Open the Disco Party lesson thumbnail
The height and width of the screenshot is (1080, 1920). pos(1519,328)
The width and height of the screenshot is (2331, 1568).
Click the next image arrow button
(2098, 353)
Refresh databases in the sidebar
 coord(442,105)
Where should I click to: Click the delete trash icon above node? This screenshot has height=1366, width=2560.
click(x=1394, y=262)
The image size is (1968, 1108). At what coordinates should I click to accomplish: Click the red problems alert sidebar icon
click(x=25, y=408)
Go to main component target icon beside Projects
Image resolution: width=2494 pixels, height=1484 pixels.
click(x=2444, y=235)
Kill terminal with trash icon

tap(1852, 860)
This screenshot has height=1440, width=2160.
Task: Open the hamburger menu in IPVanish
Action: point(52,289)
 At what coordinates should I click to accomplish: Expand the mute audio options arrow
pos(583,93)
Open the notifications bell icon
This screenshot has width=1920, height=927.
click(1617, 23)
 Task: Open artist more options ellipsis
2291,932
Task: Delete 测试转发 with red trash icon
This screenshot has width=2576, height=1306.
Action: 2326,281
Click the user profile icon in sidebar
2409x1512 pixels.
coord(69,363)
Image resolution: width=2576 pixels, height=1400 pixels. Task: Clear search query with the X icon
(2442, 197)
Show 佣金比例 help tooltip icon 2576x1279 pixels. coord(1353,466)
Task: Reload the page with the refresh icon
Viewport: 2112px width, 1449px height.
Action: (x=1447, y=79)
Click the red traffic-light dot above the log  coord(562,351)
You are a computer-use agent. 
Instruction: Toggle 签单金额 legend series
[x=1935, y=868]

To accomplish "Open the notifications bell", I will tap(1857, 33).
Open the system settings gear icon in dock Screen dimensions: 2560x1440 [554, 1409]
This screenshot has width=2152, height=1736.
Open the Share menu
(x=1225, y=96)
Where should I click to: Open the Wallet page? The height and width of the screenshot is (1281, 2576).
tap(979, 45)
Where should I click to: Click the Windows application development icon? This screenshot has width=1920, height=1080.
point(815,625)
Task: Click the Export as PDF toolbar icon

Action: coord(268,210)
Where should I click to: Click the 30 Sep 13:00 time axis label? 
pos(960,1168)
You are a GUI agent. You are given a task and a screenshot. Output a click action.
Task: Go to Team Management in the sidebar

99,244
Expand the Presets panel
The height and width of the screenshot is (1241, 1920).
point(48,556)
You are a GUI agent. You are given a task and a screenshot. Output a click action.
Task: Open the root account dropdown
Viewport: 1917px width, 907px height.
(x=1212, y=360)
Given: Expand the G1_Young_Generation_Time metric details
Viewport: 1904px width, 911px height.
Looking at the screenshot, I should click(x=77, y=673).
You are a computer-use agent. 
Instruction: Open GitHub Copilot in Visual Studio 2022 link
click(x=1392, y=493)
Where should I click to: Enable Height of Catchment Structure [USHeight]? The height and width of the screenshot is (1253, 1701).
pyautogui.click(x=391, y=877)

» **ACTIVITY**: Type out each entry above again, exactly.

» **ANSWER BOX**:
Open the Disco Party lesson thumbnail
The height and width of the screenshot is (1080, 1920). pos(1519,328)
The width and height of the screenshot is (2331, 1568).
Click the next image arrow button
(2098, 353)
Refresh databases in the sidebar
 coord(442,105)
Where should I click to: Click the delete trash icon above node? This screenshot has height=1366, width=2560.
click(x=1394, y=262)
The image size is (1968, 1108). At what coordinates should I click to accomplish: Click the red problems alert sidebar icon
click(x=25, y=408)
Go to main component target icon beside Projects
Image resolution: width=2494 pixels, height=1484 pixels.
click(x=2444, y=235)
Kill terminal with trash icon

tap(1852, 860)
This screenshot has height=1440, width=2160.
Task: Open the hamburger menu in IPVanish
Action: point(52,289)
 At what coordinates should I click to accomplish: Expand the mute audio options arrow
pos(583,93)
Open the notifications bell icon
This screenshot has width=1920, height=927.
click(1617, 23)
 Task: Open artist more options ellipsis
2291,932
Task: Delete 测试转发 with red trash icon
This screenshot has width=2576, height=1306.
Action: 2326,281
Click the user profile icon in sidebar
2409x1512 pixels.
coord(69,363)
Image resolution: width=2576 pixels, height=1400 pixels. Task: Clear search query with the X icon
(2442, 197)
Show 佣金比例 help tooltip icon 2576x1279 pixels. coord(1353,466)
Task: Reload the page with the refresh icon
Viewport: 2112px width, 1449px height.
Action: (x=1447, y=79)
Click the red traffic-light dot above the log  coord(562,351)
You are a computer-use agent. 
Instruction: Toggle 签单金额 legend series
[x=1935, y=868]

To accomplish "Open the notifications bell", I will tap(1857, 33).
Open the system settings gear icon in dock Screen dimensions: 2560x1440 [554, 1409]
This screenshot has width=2152, height=1736.
Open the Share menu
(x=1225, y=96)
Where should I click to: Open the Wallet page? The height and width of the screenshot is (1281, 2576).
tap(979, 45)
Where should I click to: Click the Windows application development icon? This screenshot has width=1920, height=1080.
point(815,625)
Task: Click the Export as PDF toolbar icon

Action: coord(268,210)
Where should I click to: Click the 30 Sep 13:00 time axis label? 
pos(960,1168)
You are a GUI agent. You are given a task and a screenshot. Output a click action.
Task: Go to Team Management in the sidebar

99,244
Expand the Presets panel
The height and width of the screenshot is (1241, 1920).
point(48,556)
You are a GUI agent. You are given a task and a screenshot. Output a click action.
Task: Open the root account dropdown
Viewport: 1917px width, 907px height.
(x=1212, y=360)
Given: Expand the G1_Young_Generation_Time metric details
Viewport: 1904px width, 911px height.
Looking at the screenshot, I should click(x=77, y=673).
You are a computer-use agent. 
Instruction: Open GitHub Copilot in Visual Studio 2022 link
click(x=1392, y=493)
Where should I click to: Enable Height of Catchment Structure [USHeight]? The height and width of the screenshot is (1253, 1701).
pyautogui.click(x=391, y=877)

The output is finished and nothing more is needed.